Sedekah Bumi Dusun Graman, Bupati Lamongan Tekankan Pentingnya Pelestarian Budaya dan Sejarah Lokal

 

Peserta sedekah bumi di Dusun Graman, Desa Sambangrejo, Kecamatan Modo memakai baju jawa.(Pojok Kiri/Zainul Lutfi)

Lamongan, Pojok Kiri.com- Bupati Lamongan Yuhronur Efendi menghadiri tradisi sedekah bumi di Dusun Graman, Desa Sambangrejo, Kecamatan Modo, Selasa (22/7/2025).

Kegiatan ini menjadi wujud rasa syukur masyarakat sekaligus upaya pelestarian budaya lokal yang kaya nilai sejarah.

Dusun Graman memiliki peran penting di masa Kerajaan Janggala. Daerah ini dulunya dikenal sebagai Desa Garaman dan memperoleh Prasasti Garaman dari Mapanji Garasakan, putra Raja Airlangga. Sebagai bentuk penghargaan atas loyalitas penduduk dalam mendukung perjuangan Mapanji Garasakan, Desa Garaman dinobatkan sebagai desa otonom, yang kala itu sudah memiliki hak mengatur kebijakan, mengelola sumber daya alam, hingga memungut pajak secara mandiri.

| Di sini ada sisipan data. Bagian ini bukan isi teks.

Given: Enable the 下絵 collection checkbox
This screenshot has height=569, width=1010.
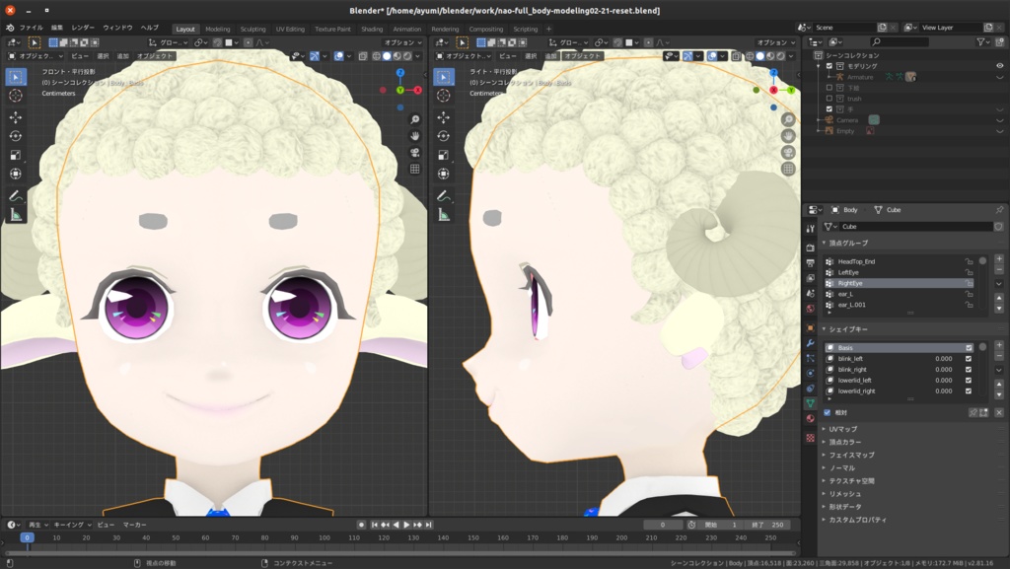Looking at the screenshot, I should 830,88.
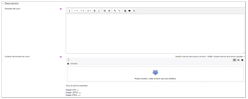Insert an unordered bullet list
The height and width of the screenshot is (99, 248).
coord(105,11)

“Masyarakat sini waktu itu punya otonomi daerah. Mereka punya kekhasan untuk mengatur sendiri wilayahnya. Sedekah bumi seperti ini terus kita dorong agar tidak hilang, apalagi di daerah yang memiliki peninggalan prasasti,” ungkap Bupati Yuhronur, yang akrab disapa Pak Yes.

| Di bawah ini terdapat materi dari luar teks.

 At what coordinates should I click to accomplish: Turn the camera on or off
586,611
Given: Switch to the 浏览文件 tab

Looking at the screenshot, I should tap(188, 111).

Dalam upaya menjaga warisan sejarah tersebut, Pemkab Lamongan bekerja sama dengan Balai Pelestarian Cagar Budaya (BPCB) Mojokerto membuat replika Prasasti Garaman. Replika ini dibuat dengan ukuran, bentuk, dan tulisan yang identik dengan prasasti asli yang kini tersimpan di Museum Nasional.

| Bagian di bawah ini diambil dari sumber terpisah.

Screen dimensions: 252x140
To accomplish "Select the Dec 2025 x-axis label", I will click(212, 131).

“Beberapa tempat seperti Ngimbang dan Sambeng juga sudah kita buatkan replikanya bersama BPCB Mojokerto. Tujuannya agar generasi muda bisa terus mengenal sejarah daerahnya,” tambah Pak Yes.

Rangkaian sedekah bumi diawali dengan arak-arakan nyadran dari Balai Desa Sambangrejo menuju Sendrang Graman. Bupati Lamongan turut serta dalam prosesi ini bersama masyarakat setempat.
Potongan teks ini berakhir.